> **Deine Aufgabe 1**
Fass den Absatz aus dem Textabschnitt über Five Easy Pieces, der mit „Leider ist das YouTube Beispiel“ beginnt, als kurze Liste zusammen und behalte dabei die wichtigsten Fakten bei.
> **Deine Aufgabe 2**
Liefere die Fortsetzung des Textabschnitts über Five Easy Pieces, beginnend nach dessen letztem Satz.

> **Textabschnitt**
○ ○ ○ ○ ○ ○ ○

Leider ist das YouTube Beispiel von schlechter Qualität. Die DVD (die sehr preiswert ist) bewahrt die erstklassigen Farben des Originals. Und zeigt natürlich auch die erstklassige Kameraarbeit von László Kovács, der im Jahr zuvor auch Easy Rider photographiert hatte (was wäre aus dem New Hollywood geworden, hätte es diese Ungarn wie László Kovács und Vilmos Zsigmond nicht gehabt?). Dass es mehrere endings gab, hat Jack Nicholson in einem Interview auf die Frage Do you like the ending to Five Easy Pieces? bestätigt: Yes. It had lots of endings. Bob [Rafelson] likes to work with lots of endings. He doesn't like to know the ending while he's shooting it. He likes to feel like something's going to happen. He usually ends up shooting the ending that he had, but he's constantly weird at night. Das Ende verfehlte seine Wirkung nicht, wie der Filmkritiker Roger Ebert schrieb: It is difficult to explain today how much Bobby Dupea meant to the film’s first audiences. I was at the New York Film Festival for the premiere of Five Easy Pieces, and I remember the explosive laughter, the deep silences, the stunned attention as the final shot seemed to continue forever, and then the ovation. We had a revelation. This was the direction American movies should take: Into idiosyncratic characters, into dialogue with an ear for the vulgar and the literate, into a plot free to surprise us about the characters, into an existential ending not required to be happy. Five Easy Pieces was a fusion of the personal cinema of John Cassavetes and the new indie movement that was tentatively emerging.

○ ○ ○ ○ ○ ○ ○

> **Erfasste Daten**
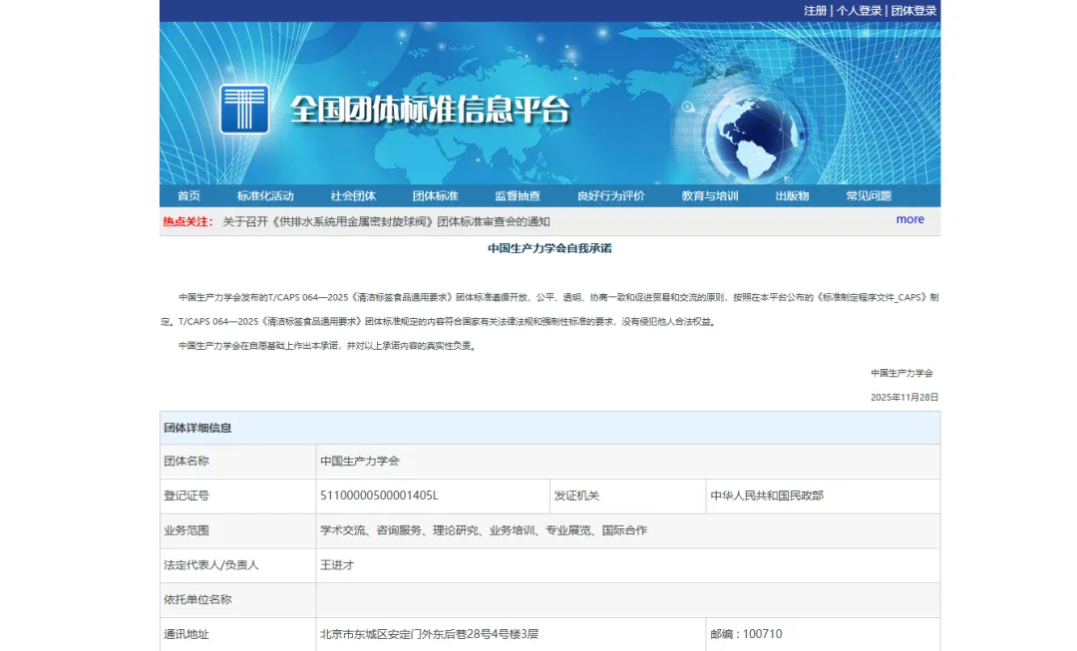Click the registration number 51100000500001405L cell
Image resolution: width=1077 pixels, height=651 pixels.
point(379,496)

○ ○ ○ ○ ○ ○ ○

> **Deine Antwort 1**
- Das YouTube-Beispiel hat eine schlechte Qualität. Die sehr preiswerte DVD bewahrt dagegen die erstklassigen Farben des Originals.
- Die DVD zeigt auch die erstklassige Kameraarbeit von László Kovács. Er hatte im Jahr zuvor Easy Rider fotografiert.
- Der Verfasser fragt, was ohne Ungarn wie Kovács und Vilmos Zsigmond aus dem New Hollywood geworden wäre.
- Jack Nicholson hat in einem Interview bestätigt, dass es mehrere Enden gab. Laut Nicholson arbeitet Bob Rafelson gern mit vielen Enden und will beim Drehen das Ende nicht kennen. Meist dreht er am Schluss aber das Ende, das er schon hatte.
- Roger Ebert erlebte die Premiere beim New York Film Festival. Er erinnert sich an explosives Lachen, tiefe Stille, gebannte Aufmerksamkeit bei der scheinbar endlosen letzten Einstellung und danach an Applaus.
- Für Ebert war der Film eine Offenbarung und zeigte die Richtung für amerikanische Filme: eigenwillige Figuren, Dialoge mit Gespür für das Vulgäre und das Gebildete, eine Handlung, die mit ihren Figuren überraschen darf, und ein existenzielles Ende, das nicht glücklich sein muss.
- Ebert sah in dem Film eine Verschmelzung des persönlichen Kinos von John Cassavetes mit der neuen Indie-Bewegung, die damals zaghaft aufkam.

> **Deine Antwort 2**
Bob Rafelson hatte einen Teil des Drehbuches selbst geschrieben, bevor er Carole Eastman (die das Drehbuch zu Monte Hellmans The Shooting geschrieben hatte) kontaktierte: I had done some writing of my own in the 60s, some scripts, and a lot of it was based on friends I had had at college and afterwards. Some of these people were dead already – so I was writing about self-destruction. But I didn’t like the scripts and I showed one of them to Carole and asked her to do what she could with it. Well, the result was Five Easy Pieces, and the only scene of mine she kept was the one in the diner. Die Szene in dem Diner sollten Sie sich unbedingthier ansehen.
Aber Rafelson hat sich nicht an Eastmans Drehbuch (das den Filmtod von Nicholson vorsah) gehalten. He doesn't like to know the ending while he's shooting it. Und dieses Improvisieren, ähnlich wie Monte Hellman bei Two-Lane Blacktop gearbeitet hat, gibt dem Film sein Leben. Nicht nur in der Szene im Diner. Schließlich ist dies das New Hollywood, schließlich haben die Regisseure einen Status eines auteurs. Für einen kurzen Augenblick der Filmgeschichte zeigen junge Regisseure den Hollywood Studios, wie richtiges Kino aussehen kann. Die kurze Phase des New Hollywood ist heute schon Geschichte. Leider. Die Filme aus dieser Zeit gibt es noch immer. Glücklicherweise.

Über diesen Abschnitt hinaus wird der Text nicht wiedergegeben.